A week ago, when it’s time to pack up and drive 3 and a half hour with a 5-year-old in the back who just had a 101F fever the day before, and me, a non-skier who also had a very long week, the whole idea of going to Tahoe seems … absurd. But it’s family vacation, it’s planned, and the thought of eating at Truckee’s Stella again does perk me up.
I always admire a kitchen that’s willing to do things from scratch, especially charcuteries. That takes understanding and appreciation of eating whole animals. At Stella, one finds terrine, pate and trotters. They also bake their own breads. These are far from those cottony, fast-risen, tasteless whitie (“but hot!”) you are likely to find elsewhere. Stella’s are robust, crusty country loaves.

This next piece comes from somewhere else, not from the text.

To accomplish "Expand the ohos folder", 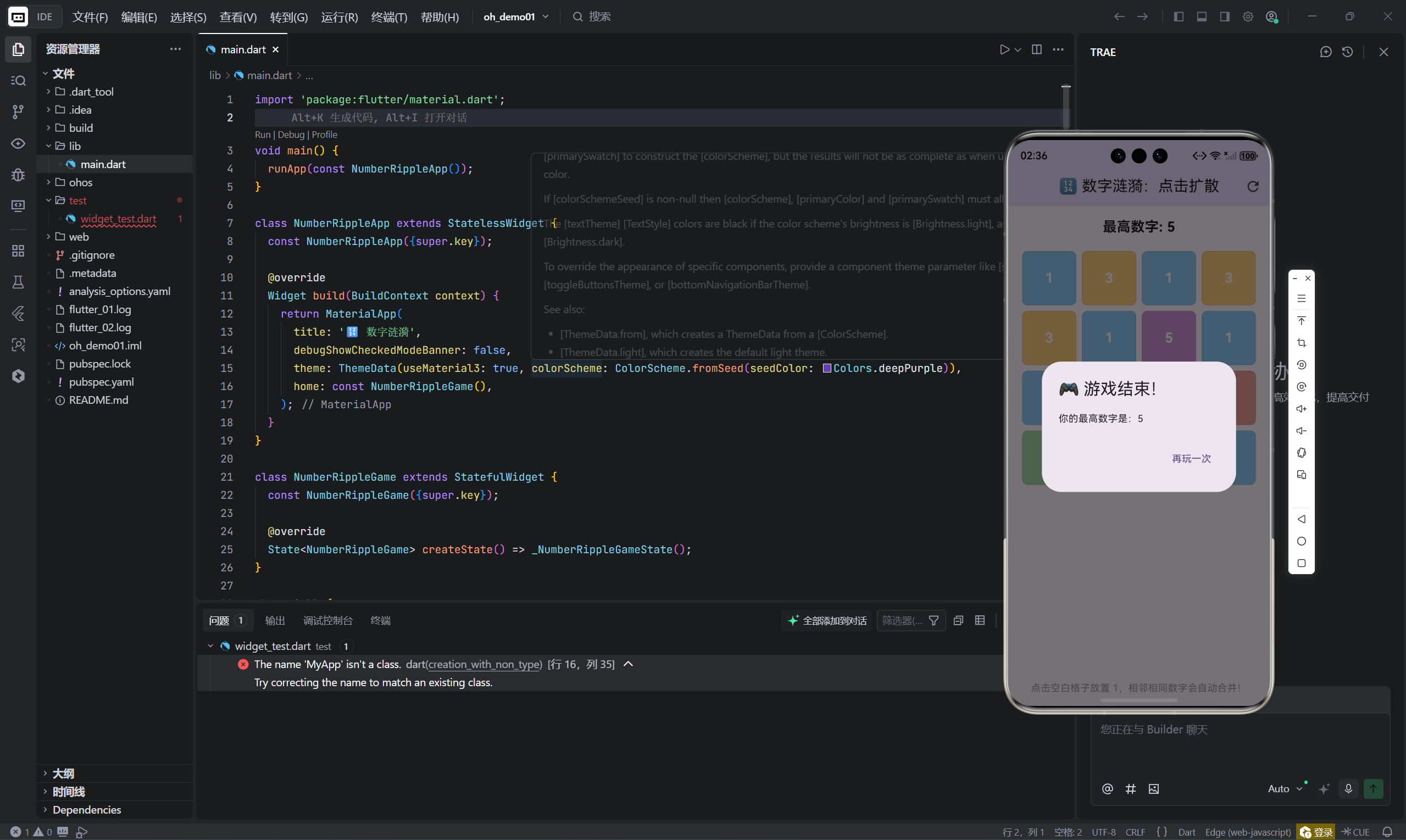I will point(80,182).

The wine list is short but thoughtful. No obvious fruit bomb to numb the palate. William picks both Gruet and Schramsberg while we take time to deliberate on what to eat.
I have trouble picking what to start because everything looks interesting. Finally, I settle on what the waiter describes as “like a banh mi‘.

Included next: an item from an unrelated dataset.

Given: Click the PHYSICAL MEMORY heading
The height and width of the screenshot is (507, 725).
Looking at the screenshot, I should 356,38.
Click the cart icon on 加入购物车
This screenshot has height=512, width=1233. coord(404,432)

The pickled daikon, the texture interest of carrots and mustard seeds, the fragrance of micro cilantro accent perfectly that rich, tender, porky slab of the house-made head cheese. Yes, tender. The head cheese is slightly warm so the glorious jelly renders little resistance.
Sure, the sweet, sour and spicy combo is reminiscent of banh mi, but I will take the deep wheatiness of a single disc of artisanal bread any day, over factory-born, bleached ‘baguette’ that although is half-soggy inside, the sheer quantity of it still gives my jaw an arduous workout. Let’s not even think about how the pig lead its life before it ends up in a corner deli/convenience store that some also go in for cigarettes and packs of gums.
That is why, 200 miles away, I am staring at my ‘deer at the headlight’ shot of that dish and cannot help but lamenting at my inability to justly capture those glistening mounds, and their backdrop of XO sauce.
Everything we have is excellent. The salmon rillete is every bit as satisfying as its porky name-sake, but with an expected finesse that’s perfect with either the Gruet or the Schramsberg. The ‘salmon butter’ cap is brilliant.
The lamb is fork-tender and the aroma of the cumin seductive. Every piece of seafood in my cioppino is perfectly cooked. No rubbery clams, nor tasteless fish jerky.
I wave off repeated dessert offers from William because I am so chocolate-out from making 700+ truffles just a couple of days before. But he uncharacteristically insists: “It’s a celebration.” He picks the flourless chocolate cake which I thought “Great … only been done 1 million times since the 90’s.”
Cannot be happier to be wrong. The texture of the ‘cake’ I approve and the accompaniments win me over: luxurious basil-tarragon caramel, and blueberries spiced with grains of paradise.
I have no shame when it comes to food, and that usually makes William cringe. This time I decided to spare him the trouble of futile pleading, I simply got up and walked over to the kitchen and asked to see grains of paradise. Behind me, William was getting ready to crawl under the table.
“Sure.” unlike my husband, no sweat for Chef Jacob Burton. “Get the lady some grains of paradise.” I read about them but have never tasted them or held a small pile in my hand. He further explained to me that it’s actually seeds with taste and texture not unlike peppercorns, widely used in west Africa cooking.
Dinner AND hands-on education. I want to shout “Stella!”
If I must, find one thing I do not enjoy at Stella, it’s the lighting, or lack of it. Food like that deserves to be properly photographed without the garish effect of a flash.
A picture is worth a thousand words. Since I don’t have any worthy shot of Stella to relive a fine dining experience, wordy I have become.
There are maybe just 10 tables at Stella and so widely spaced it’s the antithesis of Paris. But for lamenting foodie-parents of under-aged children, this is a bonus: My 5-year-old is just fine with his iPad volume slightly turned on. Other tables more prepared mothers have headsets for the young ones.
On this particular night, even though there are 3 tables with kids, the mood in the high-beamed, romantically lit dining room is calm, sophisticated, and worthy of a marriage proposal if that’s what one has in mind.
In haste, I don’t think I managed to tell the kitchen how much I enjoy dining at Stella every time we come to Truckee. So here it is. Another love letter to food artisans anywhere who taking pride in their craft, no matter how remote of a town, or how small of a dining room.